Rapidly stuffing the papers back into his briefcase, the whistling enthusiast scowled at Fandorin.

‘What are you doing always hanging around here, trying to sniff everything out, Nat Pinkerton?’

Now this was interesting.

‘So you kn-know me?’ Erast Petrovich asked, standing over the ruffian, who was squatting down on his haunches.

‘That’s the job – knowing everything.’ The other man stood up and turned out to be half a head taller than Fandorin. ‘What interests keep you hanging about here, Monsieur Sleuth? Professional matters, or perhaps affairs of the heart?’

These impudent words were accustomed by winking and derisive whistling.

Fandorin was in a foul mood today, and his nerves were not in good order. So he behaved in a manner that was less than absolutely worthy. Normally he considered it impossible to touch a gentleman of this type with his hands unless there was some urgent necessity to do so, but this time he broke his own prohibition. He took hold of a button on the man’s jacket between two fingers, tugged gently – and the button was left in his hand. He did the same with the other three buttons. Then he stuck them in the ruffian’s breast pocket.

‘Well, since you know who I am, don’t be impertinent with me. I don’t like it. And sew on your buttons, you’re improperly dressed.’

Good grief, a retired state councillor, a respectable man of fifty-five, and I behave like some pugnacious whippersnapper!

He had to give the scalper-in-chief credit. He obviously really had found out something about Fandorin, because he didn’t look for trouble. But there wasn’t even a hint of fear in his spiteful little eyes either. This time the whistle was mockingly respectful.

‘Jupiter is angry. So it’s an affair of the heart. Well, I wish you luck. No more, no more. I’m going to sew on my buttons.’
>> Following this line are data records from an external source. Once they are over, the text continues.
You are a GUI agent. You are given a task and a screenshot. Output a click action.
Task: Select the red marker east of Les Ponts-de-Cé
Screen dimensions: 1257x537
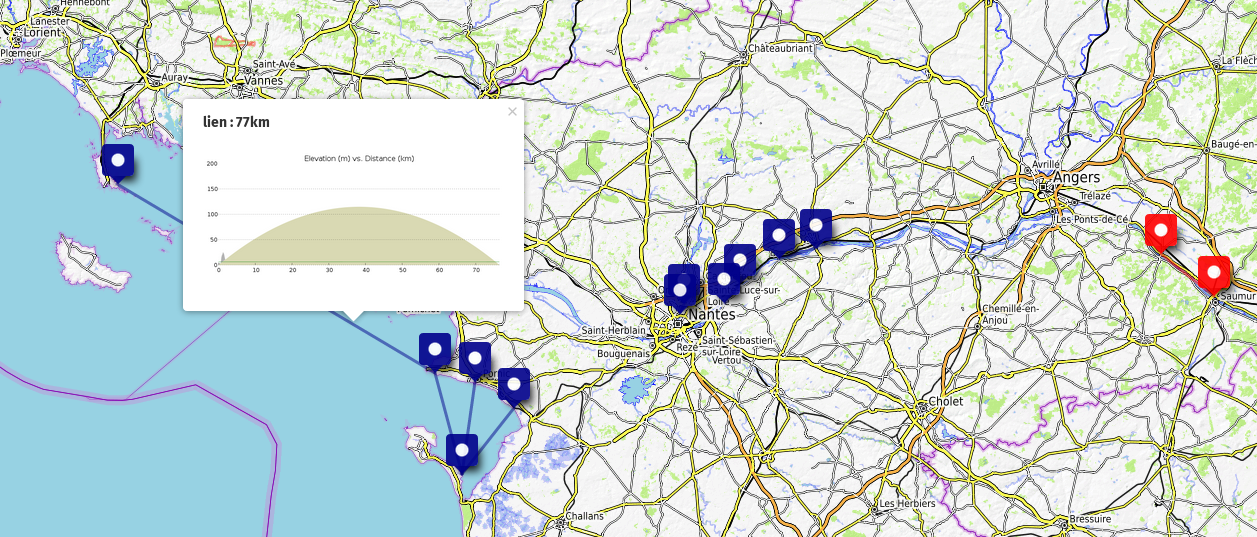(x=1161, y=230)
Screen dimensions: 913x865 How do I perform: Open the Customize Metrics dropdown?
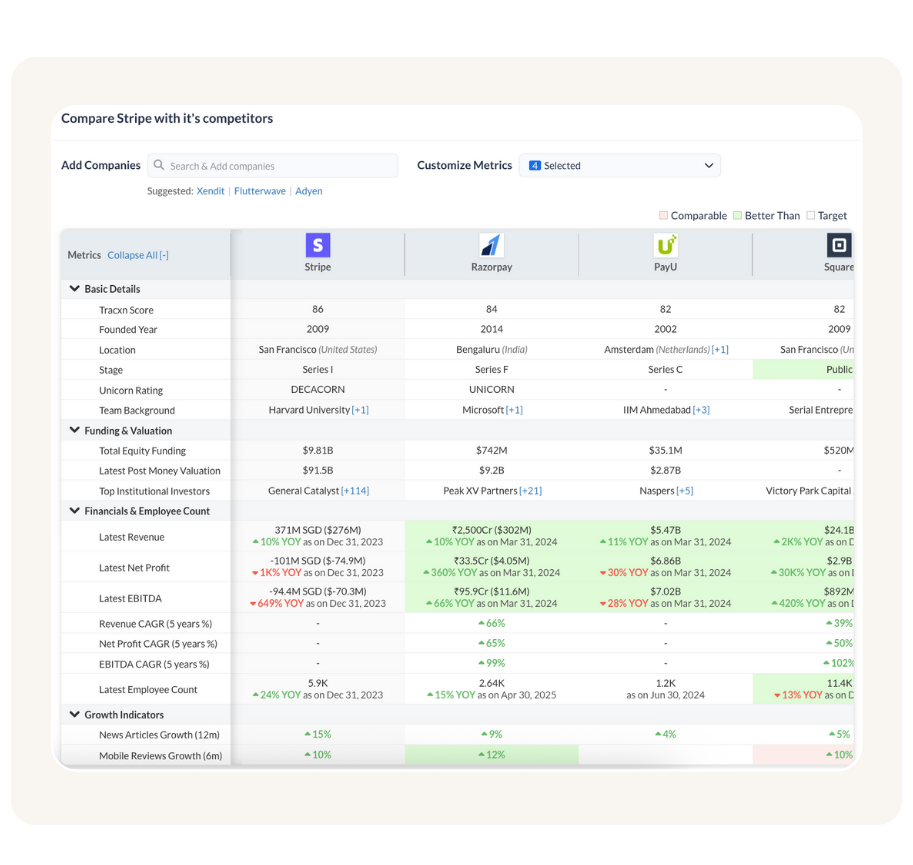click(619, 166)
He tipped his hat and backed away.

This little outburst finally convinced Fandorin that his state of mind had not yet normalised.

Tomorrow, he told himself. I shall be in better form tomorrow.

He got into his automobile and drove away.

THE PREMIERE

The painful operation was carried out the next day, and on the whole it was a success. Only in the very first moment, when she glanced round, looked at the new arrival in the room and threw her hand up to her throat, as if she couldn’t catch her breath, Fandorin’s breath also faltered, but he controlled himself. Everyone dashed to shake his hand and greet him noisily, complaining about his pallor and rebuking ‘Mikhail Erastovich’ for not telling them that his ‘stepfather’ was unwell.

Erast Petrovich said hello to everyone, including even Eliza – politely and distantly. She didn’t look up. The aroma of her hair presented a clear and distinct danger. Catching the dizzying scent of Parma violets, the convalescent moved away quickly.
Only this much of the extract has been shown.